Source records
★ ★ ★ ★ ★
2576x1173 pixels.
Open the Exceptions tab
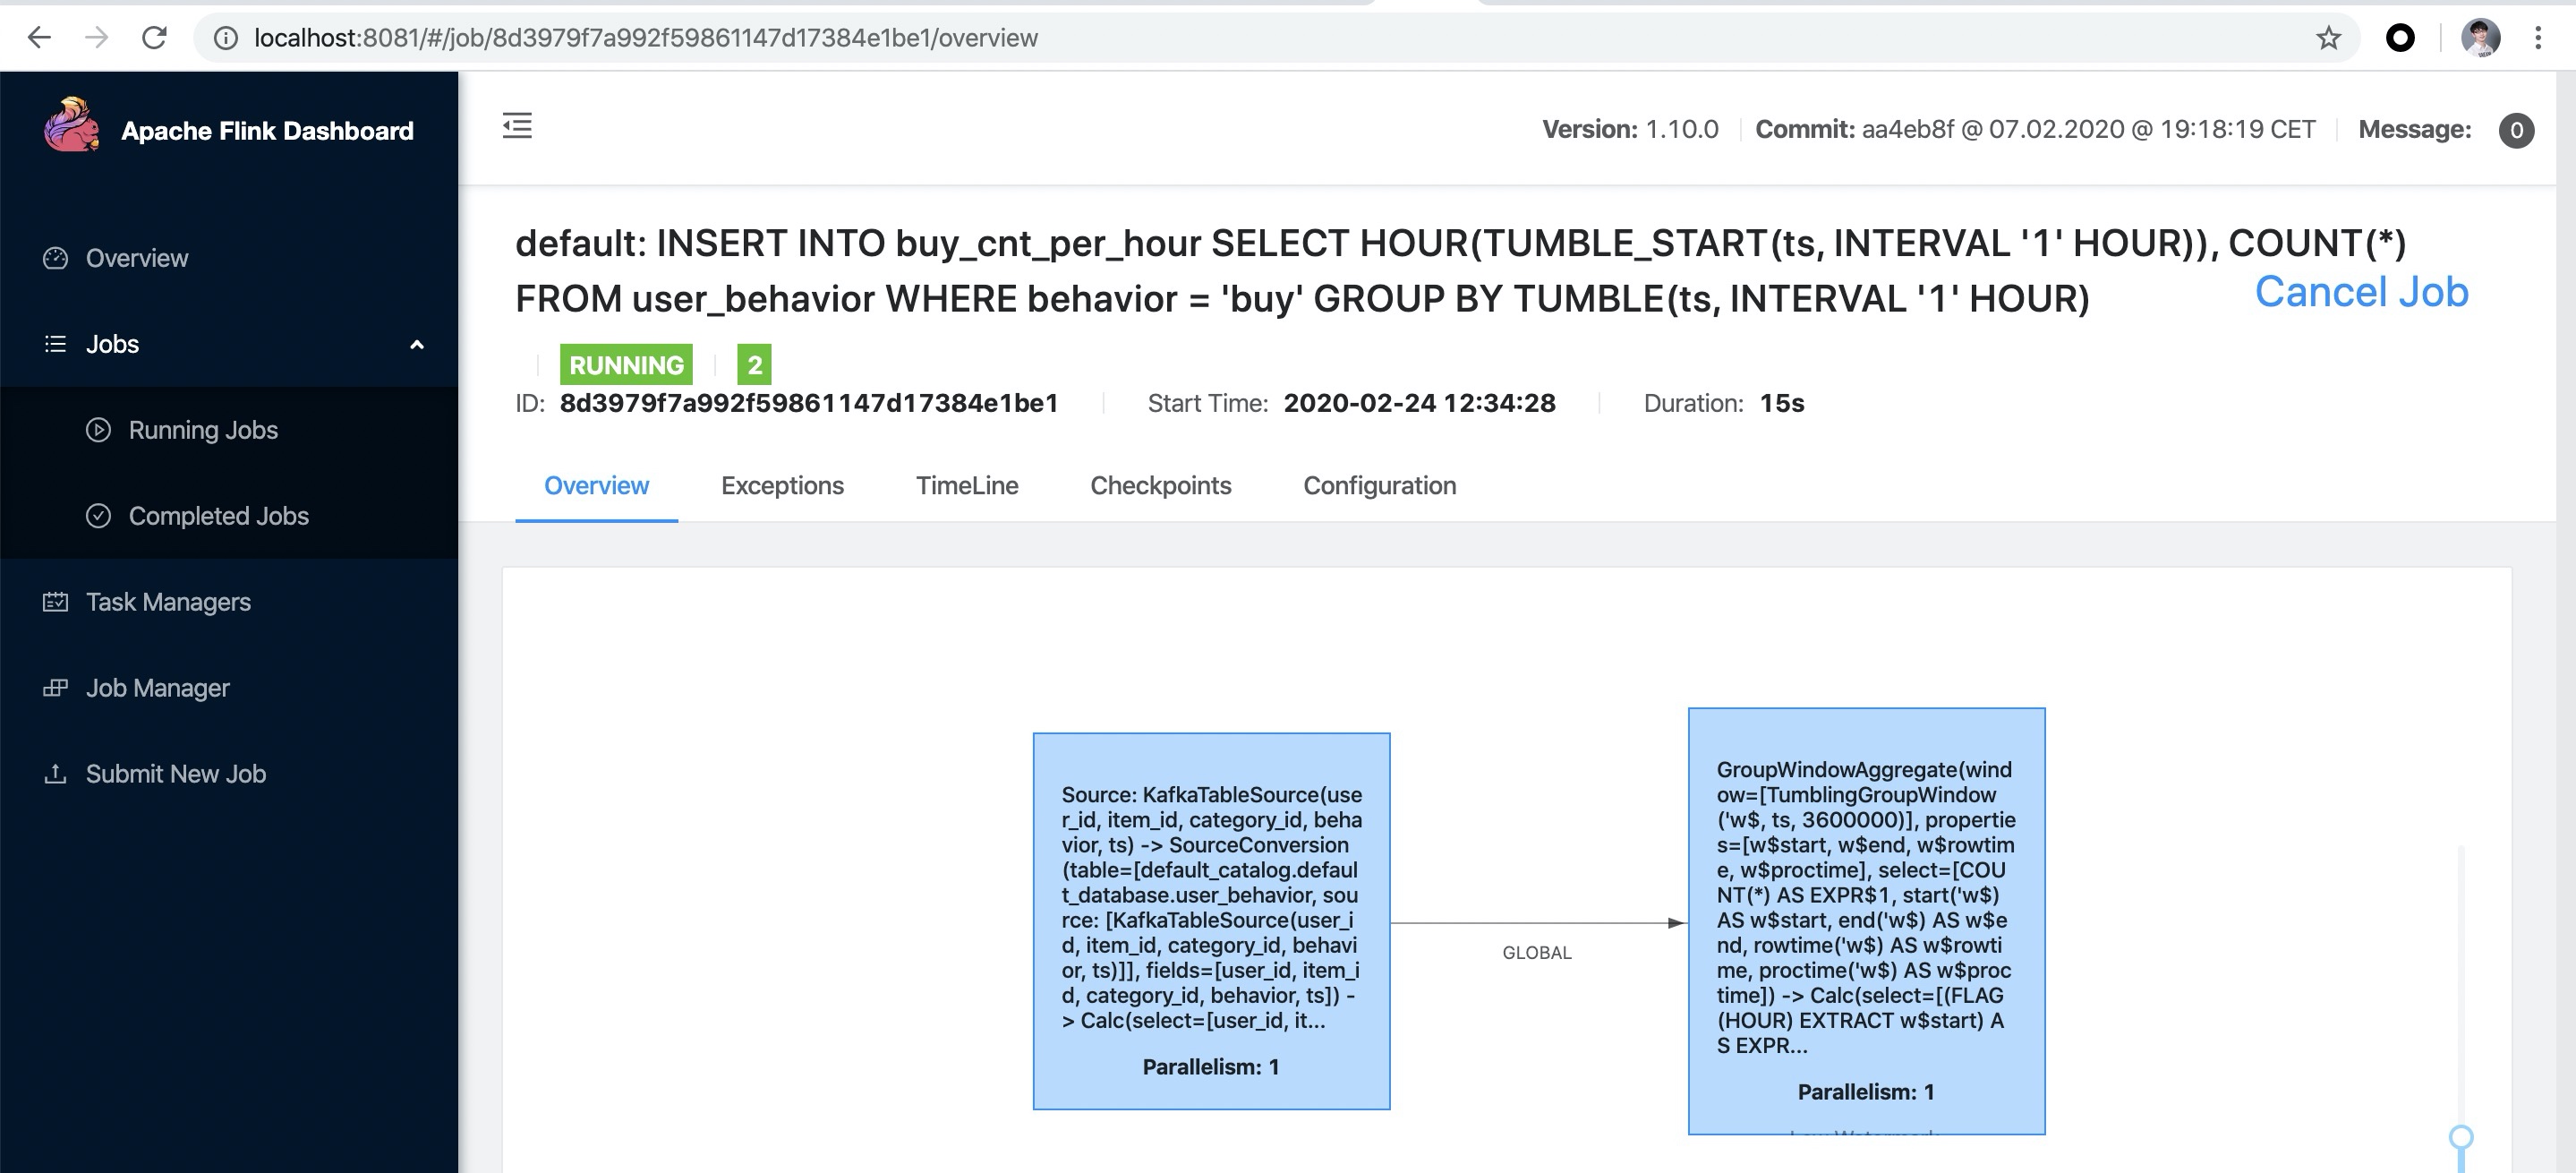782,483
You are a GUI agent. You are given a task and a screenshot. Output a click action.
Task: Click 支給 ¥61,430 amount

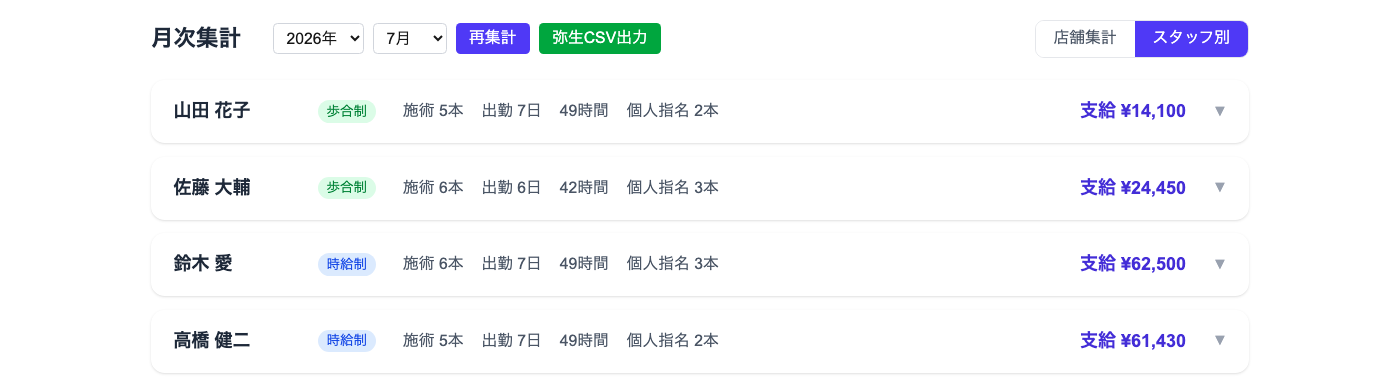(x=1133, y=340)
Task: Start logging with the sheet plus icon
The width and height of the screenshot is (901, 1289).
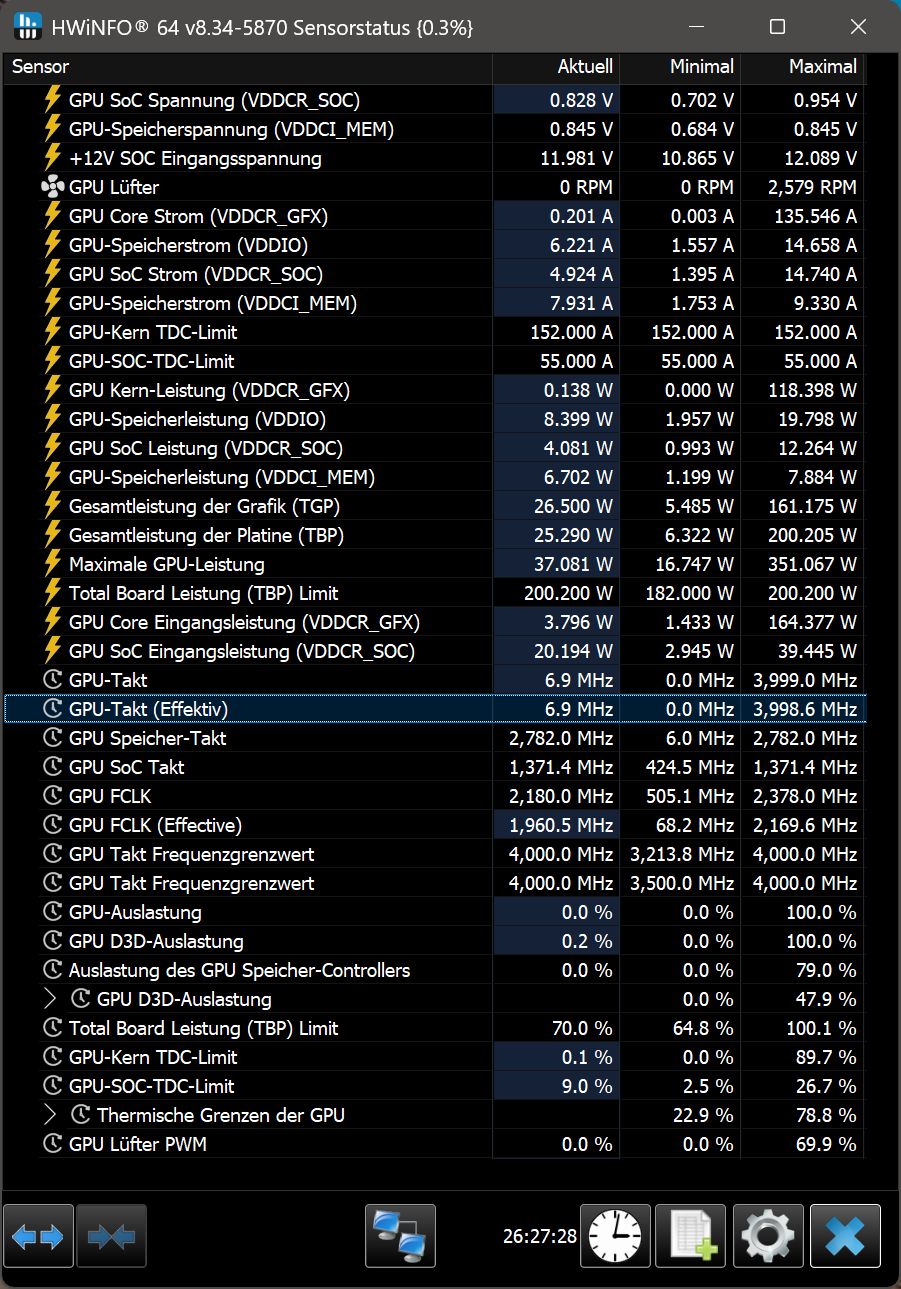Action: [x=691, y=1237]
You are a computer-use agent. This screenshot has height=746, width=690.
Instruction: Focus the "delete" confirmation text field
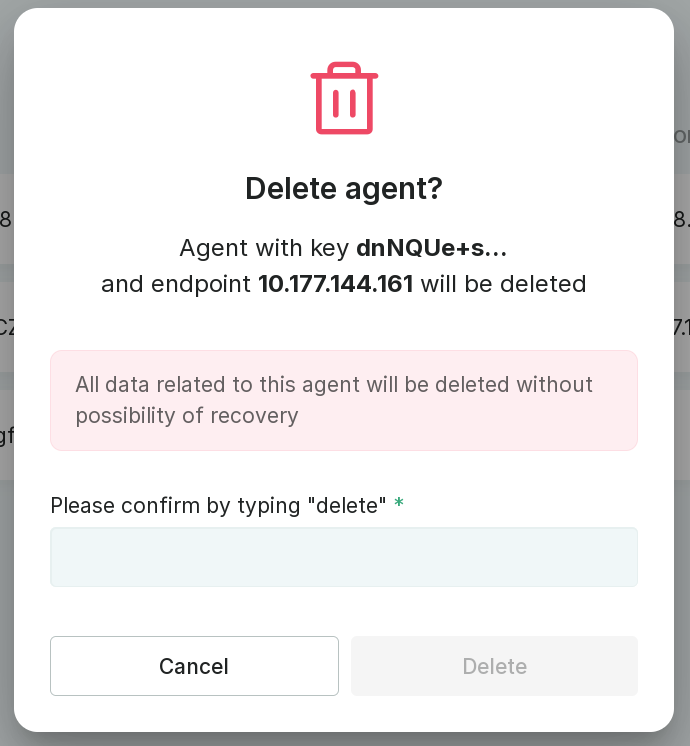[344, 557]
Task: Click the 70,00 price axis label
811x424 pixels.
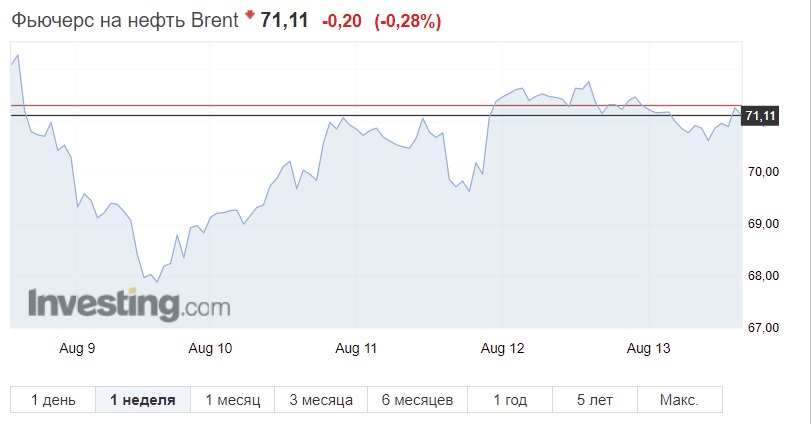Action: click(763, 172)
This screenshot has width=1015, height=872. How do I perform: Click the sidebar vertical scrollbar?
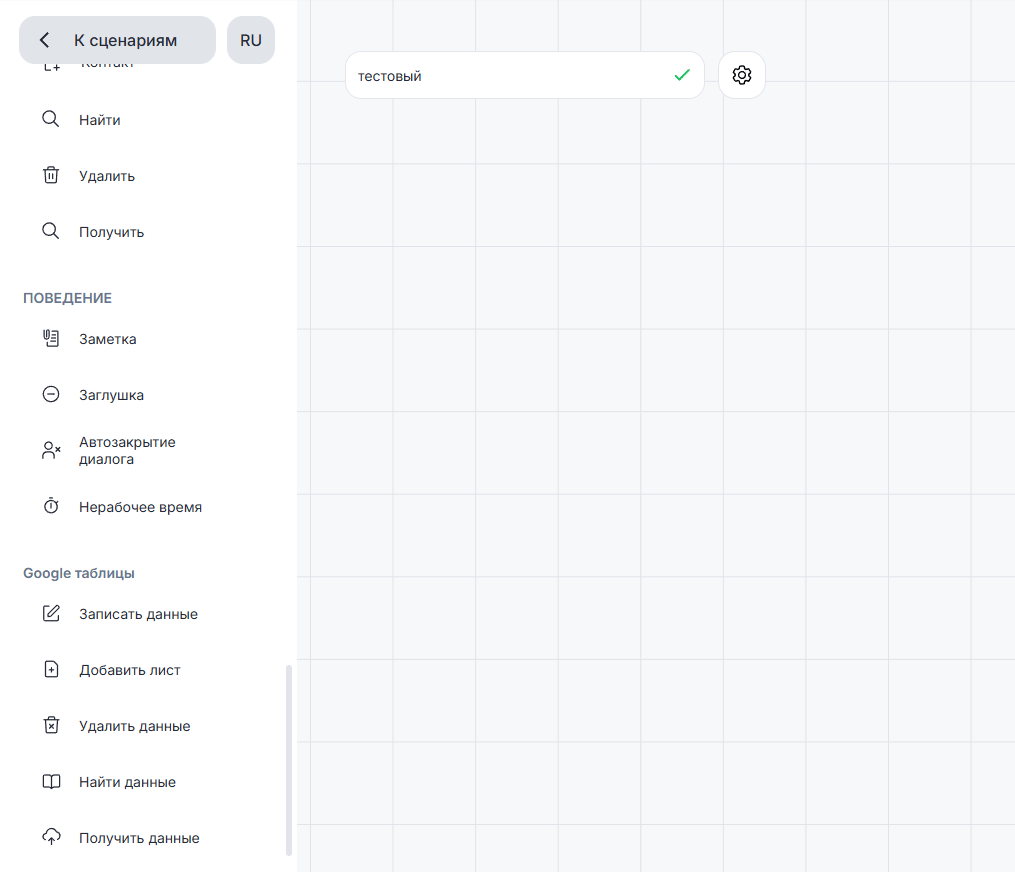[x=290, y=760]
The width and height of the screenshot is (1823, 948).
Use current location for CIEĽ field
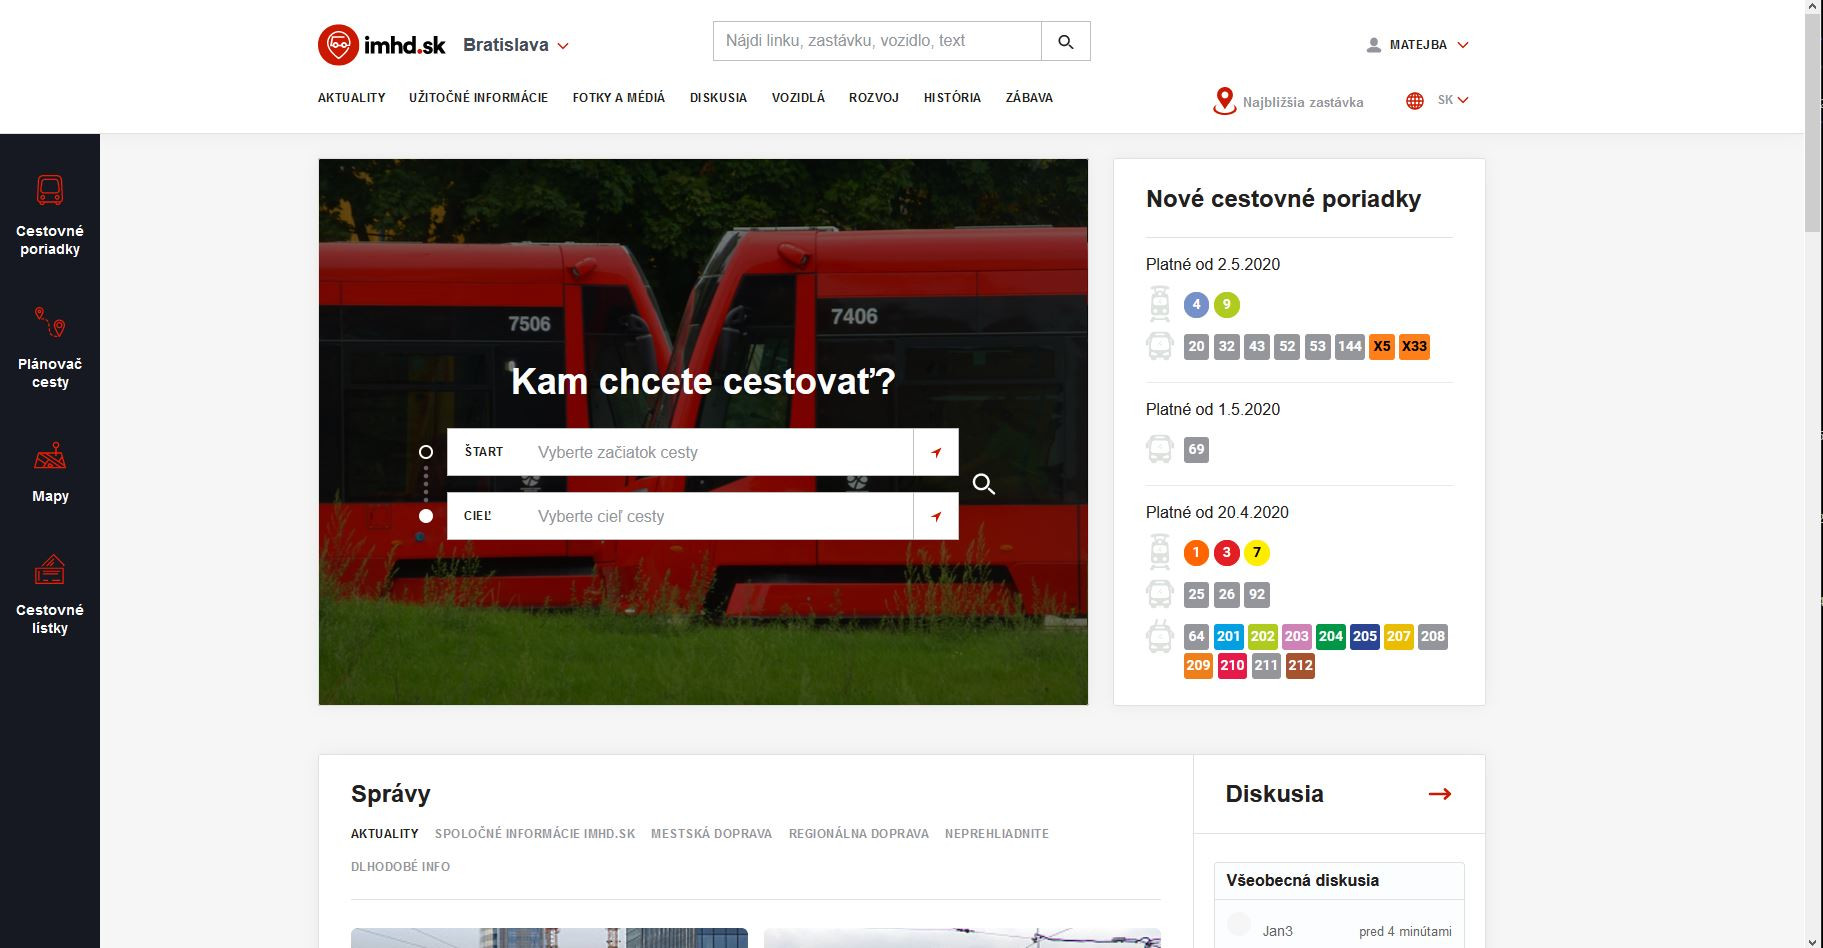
★ ★ ★ ★ ★
● TASK DETAILS:
Filter the entries by the string "agent" and copy each matching line.

● RESULT OF THIS TASK:
You are a GUI agent. You are given a task and a screenshot. Output a click action.
You are a computer-use agent. This screenshot has height=746, width=690.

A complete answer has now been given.